At midweek, meeting Chair Park Seong-Joon, director of trademark examination policy at the Korean Intellectual Property Office, told Intellectual Property Watch that all member states agreed to pursue the discussion on a potential treaty, and that no clear objection to a diplomatic conference was made.

On the final day, members did not agree on some of the wording of the chair’s draft summary [pdf], which had to be amended. In particular, the first version of the summary said, “The Committee was in agreement that a diplomatic conference for the adoption of a design law treaty could be convened once sufficient progress has been made and the time was ripe for recommending the holding of such a diplomatic conference.”

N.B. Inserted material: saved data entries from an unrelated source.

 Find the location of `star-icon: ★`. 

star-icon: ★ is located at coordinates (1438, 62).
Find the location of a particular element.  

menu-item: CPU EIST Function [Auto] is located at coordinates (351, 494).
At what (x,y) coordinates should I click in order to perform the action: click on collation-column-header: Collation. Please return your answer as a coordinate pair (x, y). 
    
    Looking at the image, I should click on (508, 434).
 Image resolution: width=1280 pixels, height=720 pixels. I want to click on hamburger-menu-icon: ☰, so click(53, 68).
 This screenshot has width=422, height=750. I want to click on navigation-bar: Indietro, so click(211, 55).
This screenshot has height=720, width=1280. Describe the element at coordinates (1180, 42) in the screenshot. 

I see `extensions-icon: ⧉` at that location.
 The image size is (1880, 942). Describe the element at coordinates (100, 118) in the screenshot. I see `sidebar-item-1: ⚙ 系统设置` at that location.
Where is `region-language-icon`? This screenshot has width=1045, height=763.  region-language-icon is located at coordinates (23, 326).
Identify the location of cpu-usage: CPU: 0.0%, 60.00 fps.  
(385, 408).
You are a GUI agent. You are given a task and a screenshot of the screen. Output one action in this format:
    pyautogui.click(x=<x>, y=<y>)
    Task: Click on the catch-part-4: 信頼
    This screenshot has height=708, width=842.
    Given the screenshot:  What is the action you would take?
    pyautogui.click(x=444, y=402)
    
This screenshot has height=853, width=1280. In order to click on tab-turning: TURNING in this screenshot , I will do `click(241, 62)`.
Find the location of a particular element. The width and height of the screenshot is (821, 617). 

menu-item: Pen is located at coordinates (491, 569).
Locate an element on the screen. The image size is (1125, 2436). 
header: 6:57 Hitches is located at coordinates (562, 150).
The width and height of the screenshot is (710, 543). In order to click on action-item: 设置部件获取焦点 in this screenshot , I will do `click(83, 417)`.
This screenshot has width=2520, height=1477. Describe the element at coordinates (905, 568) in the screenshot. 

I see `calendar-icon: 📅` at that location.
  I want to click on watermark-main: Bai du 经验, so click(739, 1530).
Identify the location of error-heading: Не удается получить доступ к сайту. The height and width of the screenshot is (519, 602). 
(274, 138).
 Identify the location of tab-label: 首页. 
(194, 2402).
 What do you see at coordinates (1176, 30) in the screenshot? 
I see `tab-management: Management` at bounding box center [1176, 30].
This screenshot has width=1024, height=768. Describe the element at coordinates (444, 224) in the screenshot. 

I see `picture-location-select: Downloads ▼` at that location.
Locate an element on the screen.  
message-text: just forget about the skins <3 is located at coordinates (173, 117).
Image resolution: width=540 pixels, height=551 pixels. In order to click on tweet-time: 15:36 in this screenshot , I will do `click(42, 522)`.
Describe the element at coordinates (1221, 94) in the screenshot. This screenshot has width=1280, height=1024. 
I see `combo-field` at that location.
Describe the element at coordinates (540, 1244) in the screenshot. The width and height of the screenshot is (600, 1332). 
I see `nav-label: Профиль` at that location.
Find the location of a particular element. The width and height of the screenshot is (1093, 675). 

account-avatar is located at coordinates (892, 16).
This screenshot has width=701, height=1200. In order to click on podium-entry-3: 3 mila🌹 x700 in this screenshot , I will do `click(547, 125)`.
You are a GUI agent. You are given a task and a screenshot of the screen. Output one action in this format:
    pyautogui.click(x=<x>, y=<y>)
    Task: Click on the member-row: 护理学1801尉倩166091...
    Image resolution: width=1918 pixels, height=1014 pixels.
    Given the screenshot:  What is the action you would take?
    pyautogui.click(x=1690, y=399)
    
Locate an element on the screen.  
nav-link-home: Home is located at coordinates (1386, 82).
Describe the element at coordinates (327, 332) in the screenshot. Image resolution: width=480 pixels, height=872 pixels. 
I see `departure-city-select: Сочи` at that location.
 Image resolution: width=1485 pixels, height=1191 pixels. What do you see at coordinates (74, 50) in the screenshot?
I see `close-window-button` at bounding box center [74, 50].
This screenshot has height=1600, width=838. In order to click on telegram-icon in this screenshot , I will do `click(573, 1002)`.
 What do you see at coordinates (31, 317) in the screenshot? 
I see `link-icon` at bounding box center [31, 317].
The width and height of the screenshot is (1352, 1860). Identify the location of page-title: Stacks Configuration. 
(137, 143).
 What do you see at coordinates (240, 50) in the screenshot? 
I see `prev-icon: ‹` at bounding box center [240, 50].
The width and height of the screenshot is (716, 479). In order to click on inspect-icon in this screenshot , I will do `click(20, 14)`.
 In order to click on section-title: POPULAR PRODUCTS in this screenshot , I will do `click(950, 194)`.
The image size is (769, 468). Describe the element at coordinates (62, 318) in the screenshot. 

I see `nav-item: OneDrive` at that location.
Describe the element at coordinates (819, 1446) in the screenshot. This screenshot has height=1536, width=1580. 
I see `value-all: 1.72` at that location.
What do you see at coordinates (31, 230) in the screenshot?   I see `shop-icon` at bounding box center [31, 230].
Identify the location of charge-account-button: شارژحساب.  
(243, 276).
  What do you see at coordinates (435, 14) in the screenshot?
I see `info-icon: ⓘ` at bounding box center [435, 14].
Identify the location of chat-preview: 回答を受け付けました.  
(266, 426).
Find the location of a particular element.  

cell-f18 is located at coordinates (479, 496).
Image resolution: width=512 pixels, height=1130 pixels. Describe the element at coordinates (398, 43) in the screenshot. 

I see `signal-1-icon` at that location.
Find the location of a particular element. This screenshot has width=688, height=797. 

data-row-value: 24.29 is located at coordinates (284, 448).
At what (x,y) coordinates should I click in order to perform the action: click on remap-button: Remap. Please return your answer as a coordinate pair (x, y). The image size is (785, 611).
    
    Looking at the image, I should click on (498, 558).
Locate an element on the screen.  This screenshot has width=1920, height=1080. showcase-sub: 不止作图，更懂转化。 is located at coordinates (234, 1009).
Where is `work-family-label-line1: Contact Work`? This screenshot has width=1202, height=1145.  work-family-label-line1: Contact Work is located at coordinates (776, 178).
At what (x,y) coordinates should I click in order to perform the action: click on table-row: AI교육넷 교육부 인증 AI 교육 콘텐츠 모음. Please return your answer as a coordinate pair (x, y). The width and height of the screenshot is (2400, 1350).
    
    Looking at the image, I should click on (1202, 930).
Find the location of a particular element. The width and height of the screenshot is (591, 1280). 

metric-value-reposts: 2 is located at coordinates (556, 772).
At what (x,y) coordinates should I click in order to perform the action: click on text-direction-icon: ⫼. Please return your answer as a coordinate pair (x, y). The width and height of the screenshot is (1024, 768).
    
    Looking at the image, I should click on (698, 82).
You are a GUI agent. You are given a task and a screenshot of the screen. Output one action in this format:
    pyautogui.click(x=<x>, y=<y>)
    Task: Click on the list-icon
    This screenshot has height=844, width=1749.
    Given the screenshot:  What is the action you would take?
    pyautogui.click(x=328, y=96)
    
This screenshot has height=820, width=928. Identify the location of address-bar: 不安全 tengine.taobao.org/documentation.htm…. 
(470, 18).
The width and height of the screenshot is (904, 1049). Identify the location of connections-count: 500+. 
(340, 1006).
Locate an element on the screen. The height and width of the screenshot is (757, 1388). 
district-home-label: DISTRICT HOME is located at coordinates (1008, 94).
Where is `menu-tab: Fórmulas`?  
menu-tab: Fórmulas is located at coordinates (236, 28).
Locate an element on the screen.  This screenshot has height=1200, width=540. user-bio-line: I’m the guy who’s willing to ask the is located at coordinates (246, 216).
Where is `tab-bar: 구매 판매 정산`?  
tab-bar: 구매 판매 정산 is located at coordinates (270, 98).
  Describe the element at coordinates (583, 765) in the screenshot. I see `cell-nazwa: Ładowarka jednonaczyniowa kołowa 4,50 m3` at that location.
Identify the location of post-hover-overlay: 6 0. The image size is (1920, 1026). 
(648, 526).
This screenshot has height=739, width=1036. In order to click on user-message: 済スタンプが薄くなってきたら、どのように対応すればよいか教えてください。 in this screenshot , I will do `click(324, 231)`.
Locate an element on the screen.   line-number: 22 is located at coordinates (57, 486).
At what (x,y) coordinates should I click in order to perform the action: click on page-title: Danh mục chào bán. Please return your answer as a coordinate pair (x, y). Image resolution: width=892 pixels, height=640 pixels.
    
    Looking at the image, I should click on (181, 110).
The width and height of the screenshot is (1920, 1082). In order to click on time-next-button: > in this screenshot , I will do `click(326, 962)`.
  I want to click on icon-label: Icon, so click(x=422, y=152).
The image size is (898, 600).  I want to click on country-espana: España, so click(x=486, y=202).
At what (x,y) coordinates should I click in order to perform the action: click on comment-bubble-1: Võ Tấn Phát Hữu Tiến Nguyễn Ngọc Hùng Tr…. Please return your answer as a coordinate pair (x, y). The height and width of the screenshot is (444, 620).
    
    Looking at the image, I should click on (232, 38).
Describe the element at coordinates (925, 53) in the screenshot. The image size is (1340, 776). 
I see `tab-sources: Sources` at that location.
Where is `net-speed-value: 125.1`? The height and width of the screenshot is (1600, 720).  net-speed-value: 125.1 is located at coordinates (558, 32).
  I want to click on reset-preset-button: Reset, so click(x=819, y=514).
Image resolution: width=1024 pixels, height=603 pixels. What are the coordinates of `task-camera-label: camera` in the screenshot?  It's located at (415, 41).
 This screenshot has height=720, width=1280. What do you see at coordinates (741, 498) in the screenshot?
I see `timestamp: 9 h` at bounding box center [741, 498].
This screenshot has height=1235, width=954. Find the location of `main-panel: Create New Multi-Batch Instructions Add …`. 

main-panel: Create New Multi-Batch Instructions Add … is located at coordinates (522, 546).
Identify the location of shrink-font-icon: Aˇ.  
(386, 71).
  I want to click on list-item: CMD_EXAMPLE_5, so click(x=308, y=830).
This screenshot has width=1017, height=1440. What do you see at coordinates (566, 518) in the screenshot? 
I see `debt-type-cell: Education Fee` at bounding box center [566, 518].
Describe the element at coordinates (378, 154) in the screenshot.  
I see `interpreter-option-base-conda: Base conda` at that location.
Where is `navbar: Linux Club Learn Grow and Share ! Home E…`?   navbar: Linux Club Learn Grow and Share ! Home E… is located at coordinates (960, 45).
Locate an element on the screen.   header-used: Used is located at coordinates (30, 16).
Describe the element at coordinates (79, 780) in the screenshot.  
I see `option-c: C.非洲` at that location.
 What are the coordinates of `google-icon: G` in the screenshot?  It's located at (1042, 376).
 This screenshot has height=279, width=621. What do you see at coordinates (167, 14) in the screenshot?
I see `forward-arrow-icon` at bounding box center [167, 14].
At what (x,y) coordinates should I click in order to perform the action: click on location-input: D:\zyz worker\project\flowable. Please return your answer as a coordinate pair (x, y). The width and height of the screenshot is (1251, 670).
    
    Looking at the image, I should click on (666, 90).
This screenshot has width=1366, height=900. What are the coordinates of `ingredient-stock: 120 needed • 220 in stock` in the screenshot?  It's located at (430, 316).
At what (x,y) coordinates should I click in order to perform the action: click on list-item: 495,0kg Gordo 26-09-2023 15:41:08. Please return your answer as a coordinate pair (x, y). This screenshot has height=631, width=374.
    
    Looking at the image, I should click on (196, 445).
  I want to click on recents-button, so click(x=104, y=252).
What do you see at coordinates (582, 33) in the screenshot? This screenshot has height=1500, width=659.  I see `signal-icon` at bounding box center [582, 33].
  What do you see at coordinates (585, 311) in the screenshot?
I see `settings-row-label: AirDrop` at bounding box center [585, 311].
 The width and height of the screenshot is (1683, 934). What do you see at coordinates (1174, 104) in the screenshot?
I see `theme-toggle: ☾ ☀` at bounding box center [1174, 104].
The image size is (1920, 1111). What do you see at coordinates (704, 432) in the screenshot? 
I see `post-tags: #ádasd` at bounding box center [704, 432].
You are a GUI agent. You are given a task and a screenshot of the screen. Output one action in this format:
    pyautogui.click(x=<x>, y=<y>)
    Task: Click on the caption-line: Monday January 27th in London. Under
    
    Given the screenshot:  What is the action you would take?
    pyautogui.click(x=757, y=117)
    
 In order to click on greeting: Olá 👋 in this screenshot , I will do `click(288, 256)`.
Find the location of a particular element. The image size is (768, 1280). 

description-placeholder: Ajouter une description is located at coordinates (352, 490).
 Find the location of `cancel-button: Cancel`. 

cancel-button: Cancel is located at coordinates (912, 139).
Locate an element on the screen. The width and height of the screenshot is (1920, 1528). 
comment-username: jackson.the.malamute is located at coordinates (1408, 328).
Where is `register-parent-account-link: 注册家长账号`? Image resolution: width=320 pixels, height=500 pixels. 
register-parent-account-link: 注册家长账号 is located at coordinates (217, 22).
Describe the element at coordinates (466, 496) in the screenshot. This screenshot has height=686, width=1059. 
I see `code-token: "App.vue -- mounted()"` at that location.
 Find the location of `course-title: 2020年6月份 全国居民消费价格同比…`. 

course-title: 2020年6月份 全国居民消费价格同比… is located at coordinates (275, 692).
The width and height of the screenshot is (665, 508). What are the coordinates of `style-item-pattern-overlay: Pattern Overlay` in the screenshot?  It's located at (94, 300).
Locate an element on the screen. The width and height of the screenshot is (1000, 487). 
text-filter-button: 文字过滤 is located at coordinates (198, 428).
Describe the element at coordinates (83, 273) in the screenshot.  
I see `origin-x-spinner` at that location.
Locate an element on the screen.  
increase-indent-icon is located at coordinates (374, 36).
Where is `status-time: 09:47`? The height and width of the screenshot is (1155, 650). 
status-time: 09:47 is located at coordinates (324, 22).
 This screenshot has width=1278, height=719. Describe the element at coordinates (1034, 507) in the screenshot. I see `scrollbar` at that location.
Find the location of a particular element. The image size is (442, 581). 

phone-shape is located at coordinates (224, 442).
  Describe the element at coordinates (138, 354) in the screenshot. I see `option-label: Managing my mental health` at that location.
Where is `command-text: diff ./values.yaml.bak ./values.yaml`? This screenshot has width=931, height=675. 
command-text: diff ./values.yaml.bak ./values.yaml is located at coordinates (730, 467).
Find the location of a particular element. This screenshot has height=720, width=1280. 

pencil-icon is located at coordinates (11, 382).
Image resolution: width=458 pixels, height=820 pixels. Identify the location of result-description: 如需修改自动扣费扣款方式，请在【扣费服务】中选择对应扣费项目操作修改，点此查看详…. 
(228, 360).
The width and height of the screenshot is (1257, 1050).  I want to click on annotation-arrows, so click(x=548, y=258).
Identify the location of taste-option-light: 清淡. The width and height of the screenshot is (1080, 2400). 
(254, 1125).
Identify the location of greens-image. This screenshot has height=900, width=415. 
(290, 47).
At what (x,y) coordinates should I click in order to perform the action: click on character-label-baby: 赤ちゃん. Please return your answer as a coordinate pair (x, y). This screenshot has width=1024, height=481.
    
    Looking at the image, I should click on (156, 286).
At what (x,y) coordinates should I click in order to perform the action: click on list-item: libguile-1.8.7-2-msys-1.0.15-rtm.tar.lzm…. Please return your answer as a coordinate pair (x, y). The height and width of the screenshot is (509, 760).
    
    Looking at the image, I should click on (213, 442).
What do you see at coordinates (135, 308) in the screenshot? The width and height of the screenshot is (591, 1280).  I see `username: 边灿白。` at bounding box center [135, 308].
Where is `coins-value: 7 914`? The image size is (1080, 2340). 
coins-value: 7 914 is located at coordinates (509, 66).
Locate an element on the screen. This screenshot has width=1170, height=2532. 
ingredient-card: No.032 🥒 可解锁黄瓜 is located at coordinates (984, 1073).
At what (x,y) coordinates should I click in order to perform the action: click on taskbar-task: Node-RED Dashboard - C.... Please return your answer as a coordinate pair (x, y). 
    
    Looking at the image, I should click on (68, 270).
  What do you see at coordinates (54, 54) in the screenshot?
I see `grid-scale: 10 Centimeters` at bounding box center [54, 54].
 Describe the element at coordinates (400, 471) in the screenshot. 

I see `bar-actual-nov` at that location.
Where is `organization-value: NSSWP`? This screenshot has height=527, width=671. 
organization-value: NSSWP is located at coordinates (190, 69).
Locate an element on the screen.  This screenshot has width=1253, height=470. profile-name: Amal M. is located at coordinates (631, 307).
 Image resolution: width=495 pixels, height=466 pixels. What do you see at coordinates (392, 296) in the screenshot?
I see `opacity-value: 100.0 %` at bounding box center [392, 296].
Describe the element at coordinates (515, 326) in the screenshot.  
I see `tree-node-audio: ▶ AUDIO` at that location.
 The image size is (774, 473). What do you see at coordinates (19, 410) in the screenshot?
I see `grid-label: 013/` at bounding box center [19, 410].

Some countries requested that the language be changed to: “The Committee was in agreement that as a possible path to move ahead, a diplomatic conference for the adoption of a design law treaty could be convened once sufficient progress has been made and the time was ripe for recommending the holding of such a diplomatic conference.”

According to a source, some countries may have reservations about the treaty because they feel it could tie them into compliance, but only countries which ratify the treaty would have to amend their national laws.

Meeting to be held on ISP Liability

The protection of trademarks on the internet was also part of the main discussions of the session during the week According to the chair’s summary, “SCT Members are invited to present proposals for the modalities of an information meeting on liability of Internet intermediaries to the Secretariat before the end of the month of May 2011. The Secretariat was requested to compile all suggestions received and to present them to the twenty-sixth session of the SCT for consideration.”

The suggestion of an information meeting was mentioned [corrected] by the Washington, DC-based Computer & Communications Industry Association (CCIA), during an intervention [pdf] at the SCT on 29 March, proposing “a work plan on trademarks and the internet.”

After the meeting the CCIA said in a release that it welcomed “the WIPO member states’ endorsement of fact-led discussion of internet intermediaries and trademarks.”

Member states generally concurred with the idea of an information meeting gathering different stakeholders, according to several sources.